Hospitalidade russa

Eu, na minha santa ignorância, achava que os russos seriam muito frios e pouco hospitaleiros. Pois viajar serve pra destruir esses mitos. Ontem os donos do albergue em Sochi, a tal cidade que recebeu os últimos jogos de inverno e que já tem enormes elefantes brancos mofando, enfim, os donos me chamaram para sua casa antes que fosse embora. A mulher, descalça, usava um cordão de flores na cabeça e falava comigo como se eu tivesse estudado anos de russo e entendesse absolutamente tudo. O marido, sentado à mesa, fazia contas e deslizou os cadernos para o canto ao me ver entrar. Enquanto os dois faziam coisas na cozinha pediram pra eu me sentar.

Trouxeram chá e um prato de mini-panquecas com uma espécie de sour cream e carne. Comentei que estava uma delícia e eles responderam que compraram pronto no supermercado. Enquanto comíamos, deixei cair a carne da panqueca na xícara de chá. Tentei bebê-lo assim mesmo, mas a carne moída não harmonizou muito bem. Levantei-me e fui à cozinha jogar fora a bebida e a mulher veio atrás para fazer outra. Pedi desculpas e ri. Sentei novamente e o marido me ajudava a escolher os próximos destinos.

Conversamos também sobre a vinda deles para Sochi. Há apenas uma semana tinham assumido a administração do albergue. Moravam em Cazã, na República do Tartaristão (são tártaros, um povo de origem turca, em geral, muçulmanos sunitas), mas resolveram viver perto da praia, num clima mais ameno. Ah, vale lembrar que a Rússia é uma federação cheia de repúblicas… o Tartaristão é só mais uma delas.

Pediram para me adicionar no Facebook, apesar de não acessarem com frequência – na Rússia usa-se mais o Kontakte. Estavam interessados na minha viagem. Estiquei o braço para escrever meu nome no computador e esbarrei na nova xícara. A água quente escorreu por toda a mesa, caindo no colo dos três antes que se afastassem. O computador foi atingido mas não muito. Levantei para pegar um pano, a mulher veio atrás e encontrou um antes. Pedi desculpa e rimos. Sem o inglês pra me ajudar, houve um breve e incômodo silêncio.

Depois de tudo limpo voltamos à mesa e eles insistiram que eu ficasse para comer uma sopa avermelhada tradicional russa, borscht. Aceitei, avisando que tinha medo de perder o trem. A moça sorridente avisou que tinha separado ovos, pão, tomate, pepino e biscoitos para que comesse no trem – “somos os seus pais em Sochi”, avisou. Depois, diziam uma frase que não conseguia entender. A mulher apontou para o meu celular e disse “dicionário” (словарь). Ao esticar a mão até o aparelho, esbarrei novamente na xícara. Não sabia mais o que dizer. Tive milissegundos para pensar em como me desculpar. Começava a parecer proposital. Lembrei-me então, nesse pequeno espaço de tempo, que no dia anterior os dois tinham presenciado uma cena dramática: um brasileiro bebendo chá antes de dormir. O detalhe cruel era que, em vez de açúcar, ele usou sal. Muito sal.

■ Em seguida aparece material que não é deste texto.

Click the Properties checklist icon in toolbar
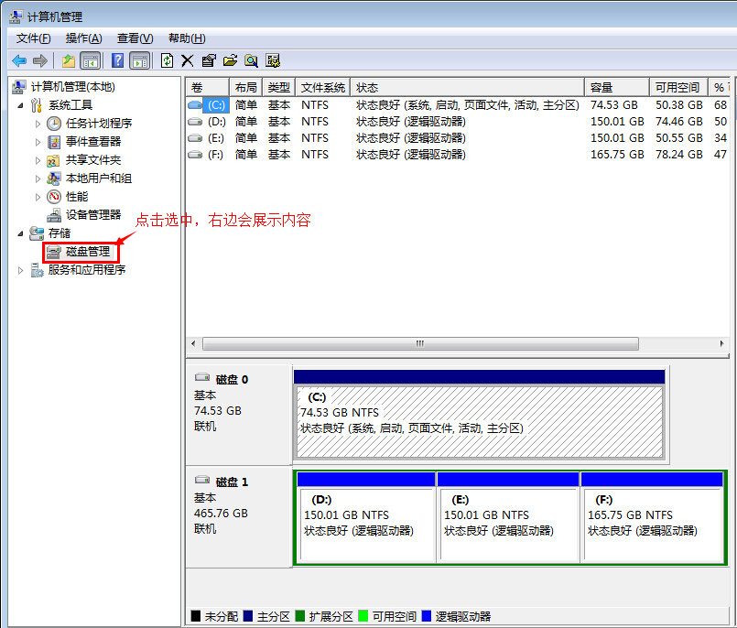 point(209,60)
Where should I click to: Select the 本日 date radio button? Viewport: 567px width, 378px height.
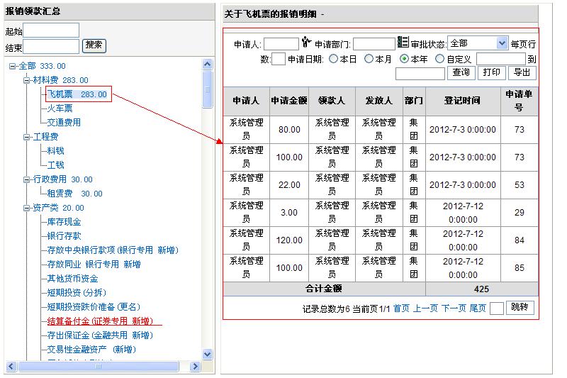point(333,59)
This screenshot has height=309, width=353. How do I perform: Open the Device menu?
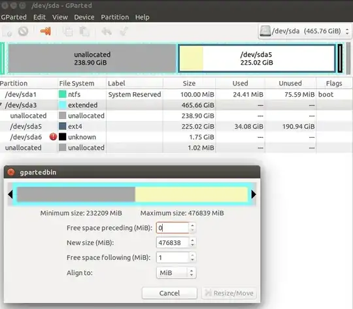click(x=84, y=17)
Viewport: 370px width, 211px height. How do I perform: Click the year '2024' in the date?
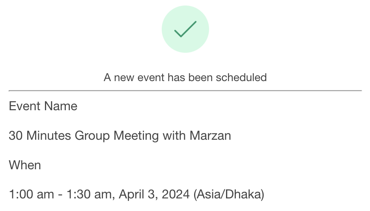point(176,194)
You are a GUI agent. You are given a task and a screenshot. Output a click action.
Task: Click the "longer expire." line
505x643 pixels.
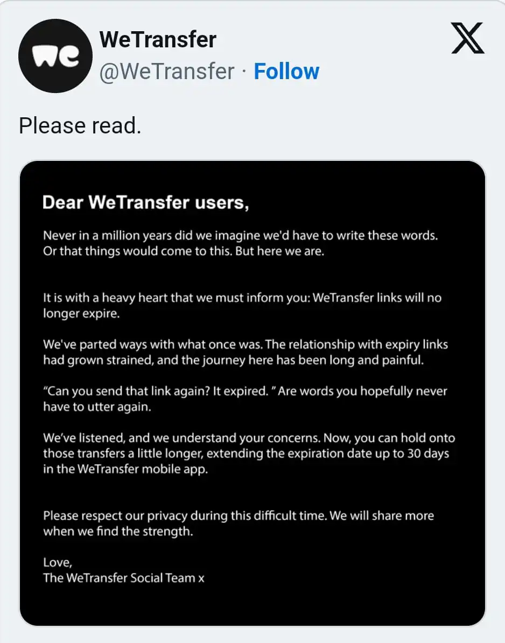point(81,314)
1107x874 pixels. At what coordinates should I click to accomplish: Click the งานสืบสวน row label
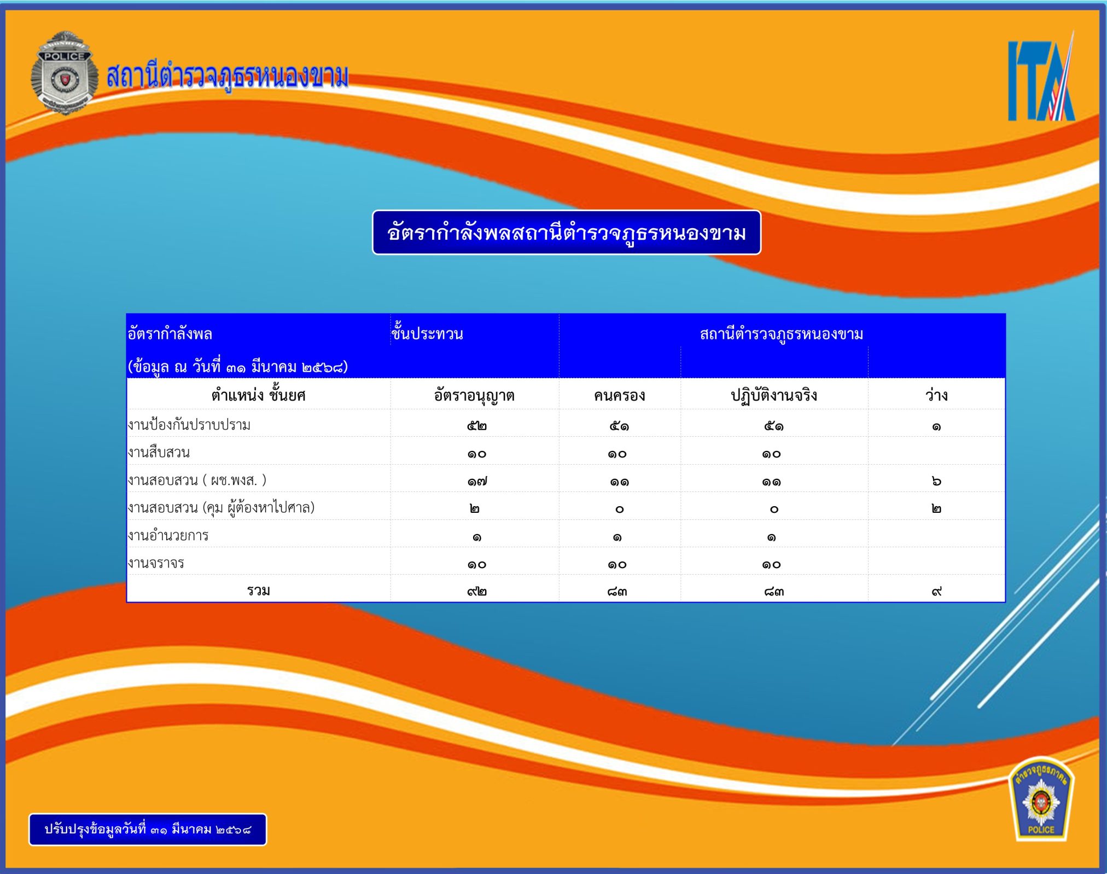tap(159, 453)
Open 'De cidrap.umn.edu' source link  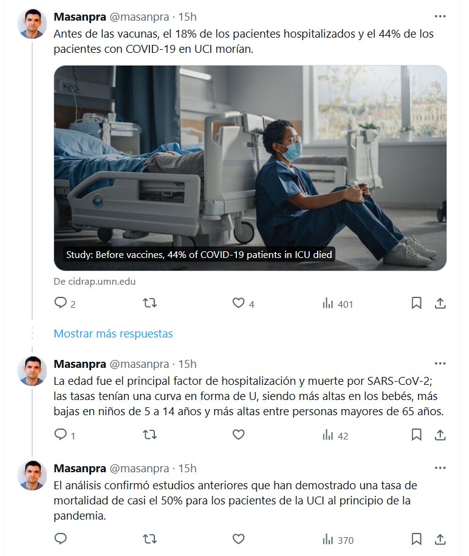click(94, 281)
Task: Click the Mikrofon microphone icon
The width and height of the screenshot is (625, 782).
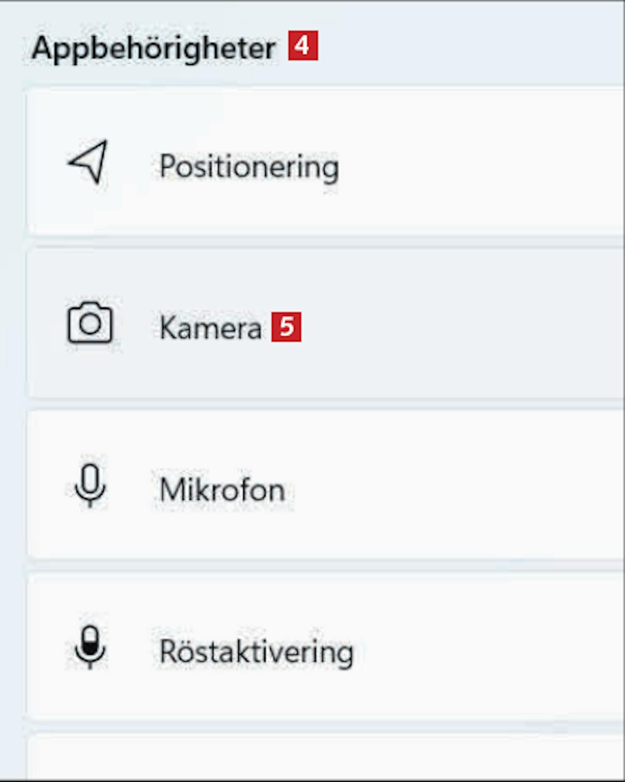Action: 90,485
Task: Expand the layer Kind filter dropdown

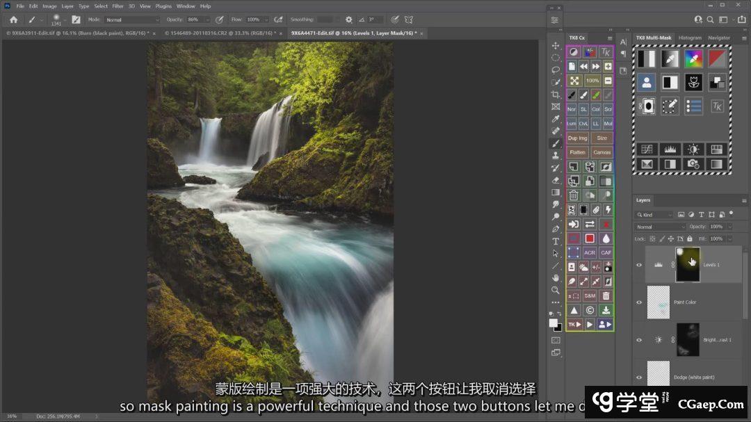Action: coord(656,215)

Voltando à cena ainda mais dramática da sala, imediatamente, todos pularam. O tilintar da porcelana. O desespero. A luta pela vida… digo, por uma roupa menos molhada, por um carpete sem manchas. A xícara, símbolo universal da hospitalidade, tenho certeza, alçou voo perpendicular à mesa. Felizmente, o objeto não perdeu o balanço durante a breve aventura. Sem perder o eixo, pousou com firmeza e voltou ao seu estado original, vegetando sobre o pequeno pires. Aos poucos, fomos voltando aos nossos lugares, ainda que ressabiados. Olhamos uns aos outros como que para assegurar: “tá tudo bem aí?”. Tudo bem. Pedi desculpas novamente. Rimos. Perdi o trem.